Work request »
Locate the line that contains "The height and width of the screenshot is (681, 1261).", then copy it and all later lines of the data below exactly, through the last one.

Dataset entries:
/---

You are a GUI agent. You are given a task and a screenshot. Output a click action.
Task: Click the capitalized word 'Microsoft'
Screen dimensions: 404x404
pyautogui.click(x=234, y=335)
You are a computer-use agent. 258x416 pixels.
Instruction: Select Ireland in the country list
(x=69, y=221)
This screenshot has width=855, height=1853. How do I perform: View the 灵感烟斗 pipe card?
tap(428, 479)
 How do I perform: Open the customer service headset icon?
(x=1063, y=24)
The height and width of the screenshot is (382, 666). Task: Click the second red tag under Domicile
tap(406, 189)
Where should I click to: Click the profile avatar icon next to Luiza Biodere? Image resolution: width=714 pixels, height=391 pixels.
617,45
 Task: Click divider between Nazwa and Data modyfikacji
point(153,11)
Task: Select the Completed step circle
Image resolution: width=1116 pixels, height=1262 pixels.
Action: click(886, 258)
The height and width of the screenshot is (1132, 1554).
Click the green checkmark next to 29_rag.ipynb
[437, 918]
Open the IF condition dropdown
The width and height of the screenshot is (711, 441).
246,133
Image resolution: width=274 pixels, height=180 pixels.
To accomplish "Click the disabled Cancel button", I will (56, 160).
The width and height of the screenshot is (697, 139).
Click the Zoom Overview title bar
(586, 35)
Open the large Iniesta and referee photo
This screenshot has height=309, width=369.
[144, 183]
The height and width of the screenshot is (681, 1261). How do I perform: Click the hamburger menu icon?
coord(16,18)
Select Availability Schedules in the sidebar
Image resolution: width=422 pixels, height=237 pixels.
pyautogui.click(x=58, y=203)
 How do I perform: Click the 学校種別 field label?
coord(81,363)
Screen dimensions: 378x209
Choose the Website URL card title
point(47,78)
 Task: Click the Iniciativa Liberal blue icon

\---

Exercise result »
The height and width of the screenshot is (681, 1261). How do I perform: Click the hamburger menu icon?
coord(16,18)
Select Availability Schedules in the sidebar
Image resolution: width=422 pixels, height=237 pixels.
pyautogui.click(x=58, y=203)
 How do I perform: Click the 学校種別 field label?
coord(81,363)
Screen dimensions: 378x209
Choose the Website URL card title
point(47,78)
 Task: Click the Iniciativa Liberal blue icon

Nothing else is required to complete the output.